A lucidez sobre o que é público e o que é privado começa a ser construída nos primeiros momentos de vida; depende da forma como o parto e os primeiros instantes do bebê acontecem. O nascimento deveria ser um momento de total intimidade entre a mãe, seu bebê, que é parte íntima dela, e o pai, que é o coautor da magia e intimidade. Muitas vezes, é esquecido que é um ato de intimidade, que deveria ser rodeado de privacidade e respeito.
E, a definição do que é íntimo continua sendo construída no passar dos anos e das fases. No entanto, algumas reflexões são importantes.
Contar os segredos dos filhos pode encobrir a deslealdade com a intimidade e a privacidade dos mesmos. Inúmeros adultos relatam que perderam a possibilidade de ter intimidade com seus pais; e a maioria deles lembra que isso começou a acontecer quando eram crianças e compartilhavam com seus pais suas dificuldades, suas conquistas, seus sentimentos e, quando menos esperavam, esse assunto estava nas conversas dos parentes, dos vizinhos, dos professores.
Outra questão muito séria, é a de que a maioria dos pais acha que tem direitos de invadir a privacidade dos filhos, em nome dos cuidados, em nome de manter o controle sobre coisas erradas que ele possa fazer, e outras razões que podem ser realmente necessárias. Com esse álibi, cometem atos que, além de invadir a intimidade dos filhos, de deturpar a noção do que é pessoal, familiar, público, cortam, aos poucos, os laços de afetividade e intimidade entre eles.
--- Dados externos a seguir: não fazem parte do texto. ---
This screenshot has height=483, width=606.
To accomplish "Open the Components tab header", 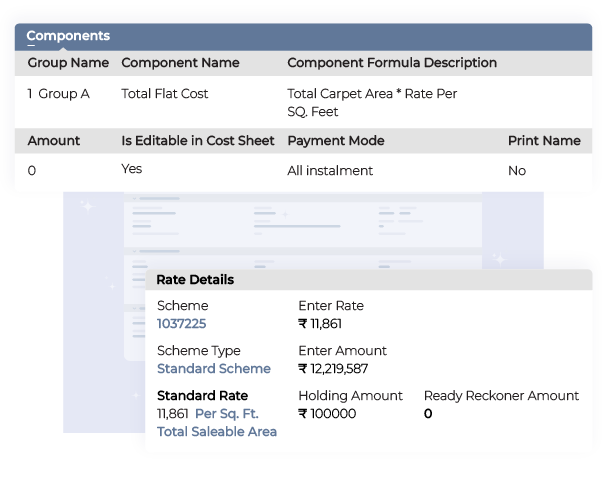I will 68,36.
Uma outra questão, também ligada à definição de privacidade, é o excesso de intimidade entre pais e filhos. É comum encontrarmos mães que se orgulham de serem “as melhores amigas” das suas filhas. Pais que repetem essa afirmação são mais raros, mas existem. Quando essa situação acontece, é possível que, nessa família ou nesse vínculo, encontremos funções invertidas ou não desempenhadas, intimidades devassadas.
Não é tarefa e função de mãe ser a melhor amiga e confidente da filha. Para desempenhar as funções indispensáveis de maternagem e paternagem, os pais precisam ter papéis e funções claramente definidos e fazer uso adequado da autoridade. Amigo e confidente não tem essa tarefa. Filhos devem ter amigos e confidentes da sua própria idade, etapa e competência. Pais são orientadores e organizadores; precisam ser. E para isso, o excesso de intimidade pode atrapalhar. O limite entre ser intimo dos filhos e realizar as funções parentais é tênue, e depende do que os pais viveram nas suas próprias histórias.
Pais podem ser amigos, confidentes dos filhos, quando estes já tiverem idade e competências suficientes, quando forem adultos. Então, será puro prazer compartilhar de igual para igual. Entretanto, isso só é possível e só vai acontecer se souberem manter as limitações, tarefas e funções de cada uma das fases.